`foldhash::fast::RandomState` is very bad

rust-lang / hashbrown

Rust port of Google's SwissTable hash map

https://rust-lang.github.io/hashbrown

Apache License 2.0

2.46k stars 288 forks source link

`foldhash::fast::RandomState` is very bad #577

Open turalcar opened 1 month ago

turalcar commented 1 month ago

https://play.rust-lang.org/?version=stable&mode=debug&edition=2021&gist=8d9004344a0ddd7799b90e24f5866e75

This counts collisions. The number fluctuates wildly from 1.5% to 7% and mostly depends on global seed (if one measurement is bad then all of them are). Both foldhash::quality::RandomState and ahash::RandomState remain at around 2.9% and would be acceptable as default.

Amanieu commented 1 month ago

What kind of numbers do you get from ahash or fxhash?

cc @orlp

orlp commented 1 month ago

For such small sets and such a small input domain you are testing very specific relations between input bits and output bits (only the top 7 output bits for the tag and the bottom log2(n / 16) output bits for the bucket, if I'm not mistaken).

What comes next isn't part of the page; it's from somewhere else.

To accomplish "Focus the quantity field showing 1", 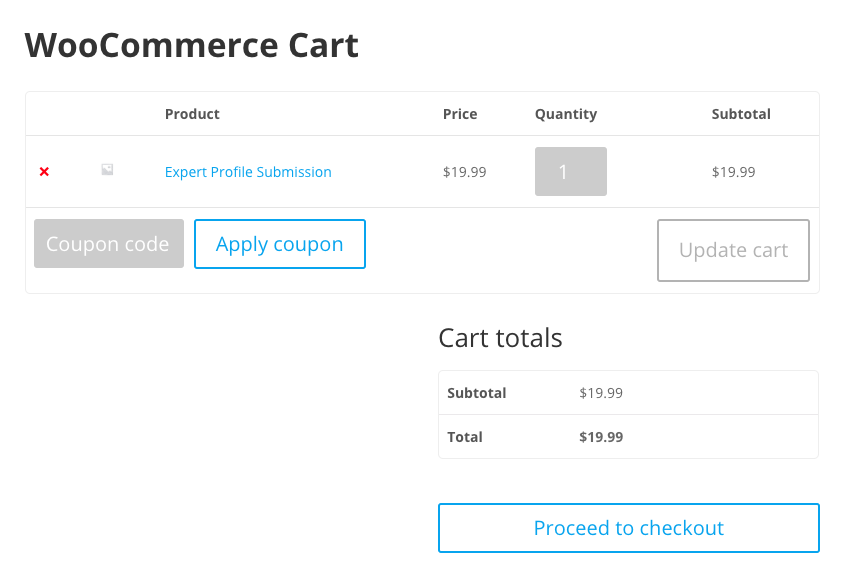I will 570,171.
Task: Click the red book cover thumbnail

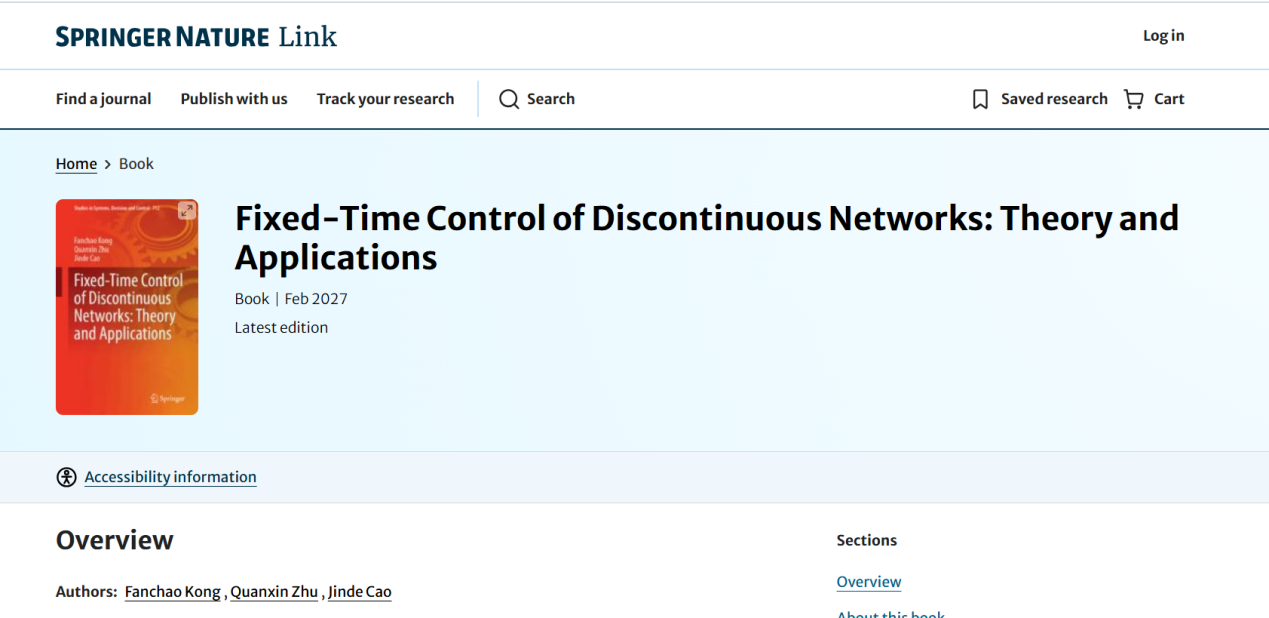Action: point(127,307)
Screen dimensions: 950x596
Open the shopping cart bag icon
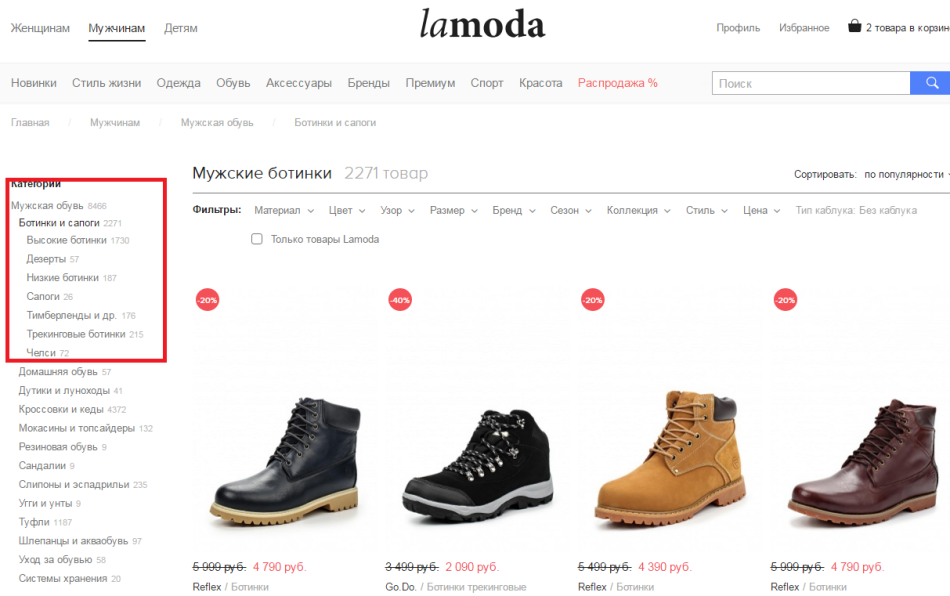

So only 13 of the output bits are being focused on in this test (even less since there's no pre-reserve call), with only 10 input bits.

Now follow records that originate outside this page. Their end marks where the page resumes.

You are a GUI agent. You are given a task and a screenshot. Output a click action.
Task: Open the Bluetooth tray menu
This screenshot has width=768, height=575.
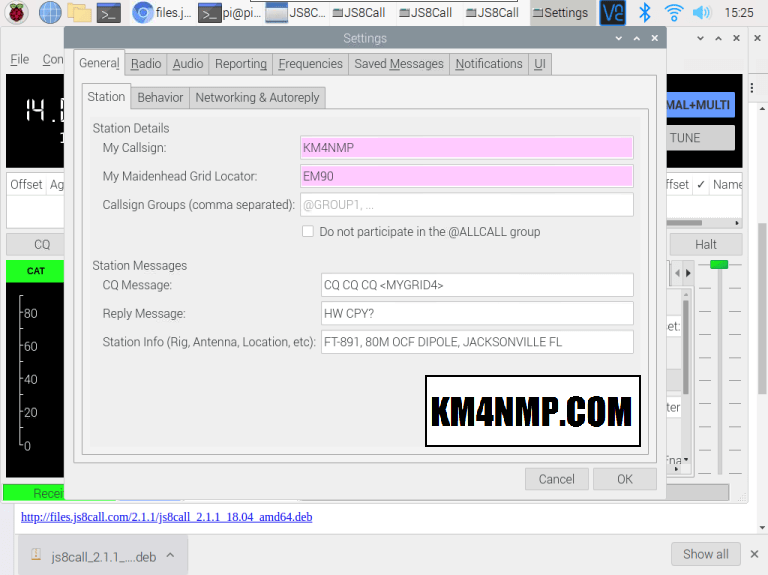tap(645, 13)
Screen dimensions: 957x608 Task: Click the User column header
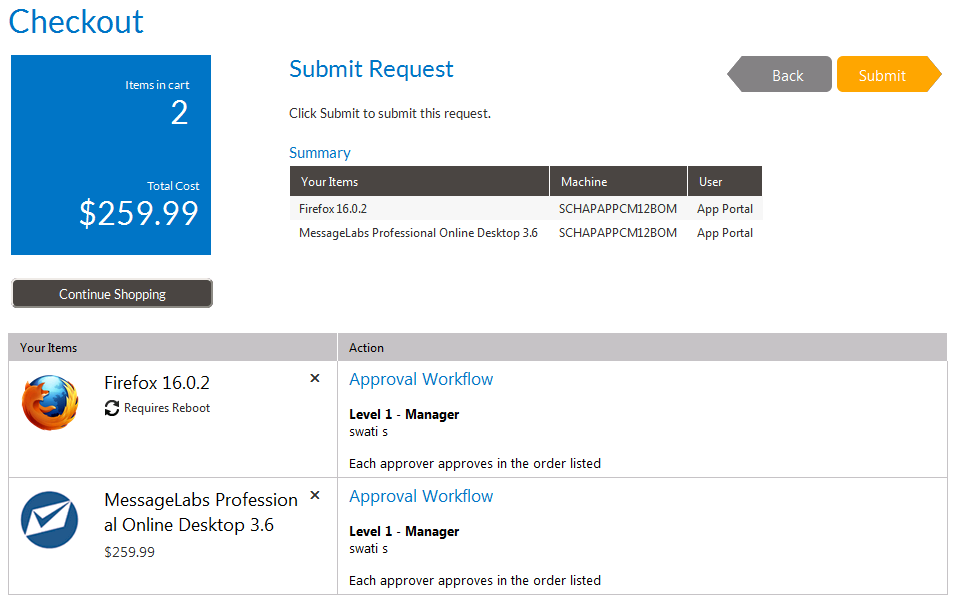click(711, 181)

If an unlucky seed is chosen, you can hit an unlucky avalanche probability, as is documented in the readme for foldhash-f.

In the initialization procedure of foldhash I already force some bits on in the global seed, perhaps I can extend this a bit more to force a few more bits on/off such that the small-input case always at least avalanches into the top 7 bits.

turalcar commented 1 month ago

1000 was chosen arbitrarily. I reran this with 0x3800 items for maximum density and averaged over 32768 runs. fxhash is an interesting one - it seems to always use the same seed: 0.226 collisions per insertion. ahash: 0.0637 collisions per insertion std: 0.0637 collisions per insertion foldhash::quality: 0.0637 collisions per insertion. foldhash::fast: I ran this 10 times, avg: 0.0699, min: 0.0422, max: 0.213 The result is similar for 0x3801 (minimum density): all hashes provide 0.0273 collision rate, except fxhash which has exactly 0, and foldhash::fast which gave avg: 0.0292, min: 0.0201, max: 0.0458.

turalcar commented 1 month ago

The motivating issue for me was actually small strings. Using to_string() before hashing doesn't change collision rates for most hash functions. For foldhash::fast it becomes consistent but still a bit worse (0.0715 at max density, 0.0349 at min density). For fxhash it becomes 0.133 at max density, 0.0503 at min density.

orlp commented 1 month ago

Upon further investigation it appears that the issue isn't (just) simply that the 7-bit tag has a bad distribution, but also that for small number inputs it can be correlated with the bottom bits for some seeds. I think I can also resolve this problem by choosing seeds more carefully though.

arthurprs commented 4 weeks ago

@orlp, I was just wondering if you have further thoughts on this edge case? There are various "low u32" keyed hashtables in https://github.com/arthurprs/canopydb that could be affected by this, and I'm not sure if I need to switch to the "quality" hash to prevent such degenerate cases.

orlp commented 4 weeks ago

@arthurprs I'm working on analyzing it, at this point I don't have a concrete answer yet. I've collected 1GB worth of seeds along with a performance score on the average number of equality checks performed when inserting the numbers 0..1<<16 into an hashbrown set, and I'm trying to establish a concrete pattern for what determines whether a seed is good or not, and why. Then I can hopefully update the seed selection to only generate good seeds.

Foldhash-q is rock-solid regardless of seed, so if you want to be 100% certain performance is predictable, it's a good choice, especially in the meantime.